Lara’s silhouette appeared through the darkness as she hurried up to me with her bow and arrow drawn.
‘You picked a hell of a time to show up?’ I croaked in between gasping breaths.
‘What the fuck happened?’ She said frantically.
‘It doesn’t matter right now. We need to figure out what the fuck we’re going to do here.’
‘I’m guessing negotiations didn’t go to plan?’
>
‘Not exactly.’
***
‘Bite down.’
I sank my teeth into the matted pile of rags. Lara wrapped placed a palm flat against where the arrow protruded through my skin.
With enough leverage applied, she grabbed the other end and pulled towards herself sharply.
Snap.
It wasn’t the bone in my arm, but it damn near felt like it.
I groaned fiercely as she cast the snapped arrowhead aside.
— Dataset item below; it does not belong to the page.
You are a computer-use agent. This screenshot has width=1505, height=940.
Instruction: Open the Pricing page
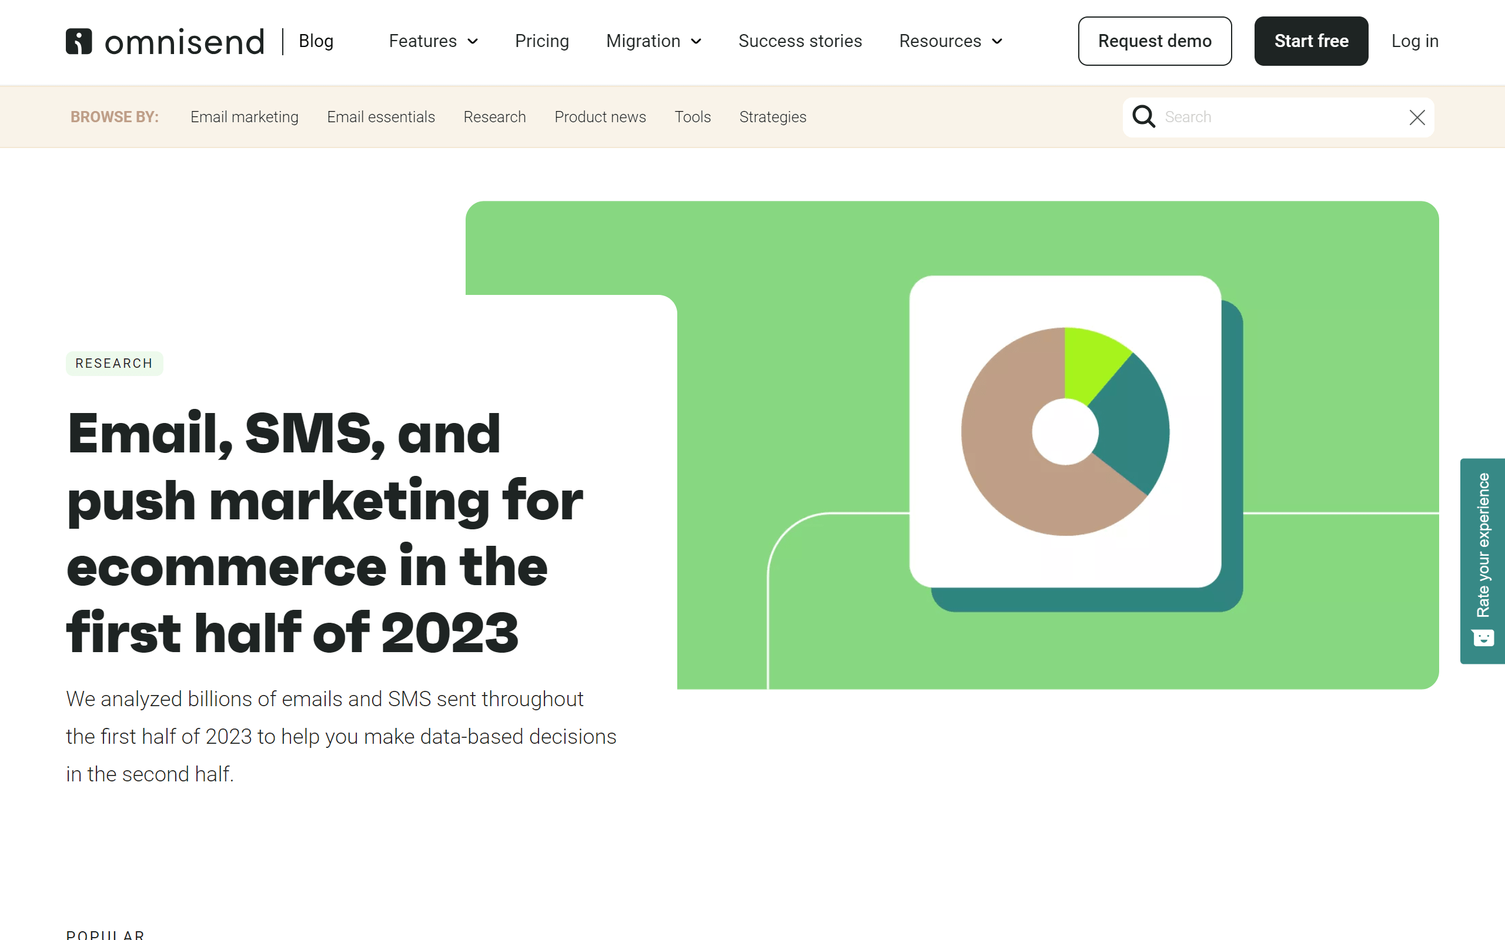coord(542,41)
She did the same on the other end with the fletching, leaving just the body inside of my arm.
‘This is going to hurt.’
‘No shit.’
‘Ready?’
‘Just do it.’
‘Three, two…’
Before the one Lara slid the stick sharply out of me. One end receded into my arm, slid through my flesh then removed itself quickly.
I grunted harshly, biting down so hard on the rag it felt like my jaw would break.
‘Oh, come on, master,’ she said. ‘You’ve had a wolf tear a chunk out of this very same arm before.’
‘Sure,’ I said, pulling a potion of healing from inventory, ‘but I don’t like the idea of things being inside of me.’
‘Good thing I’m not the same.’
I shook my head and managed a smile, then drank back the potion. The wound looked a little better in seconds, but Lara still took a few minutes to wrap a bandage around it.
Lara and I returned promptly to the empty house and descended to the basement.
‘Good gods…’ Lara gulped the moment she saw the fox-people.
I surveyed the group once again. They were all roughly in the same places that they had been prior.
‘We’re not going to hurt you,’ I said firmly to the group. ‘We’re going to get you all out of here.’
Their weary eyes didn’t change; it was only distrust and scepticism that was present.
‘I don’t blame any of you for not believing a word I say, so… Just come up when you’re ready.’
Lara and I returned upstairs and headed outside. The sun would be up shortly.
***
Despite still having no way to gage the passing of time beyond the movement of the sun, I estimated that it had been twenty minutes before the fox-people finally emerged from the basement.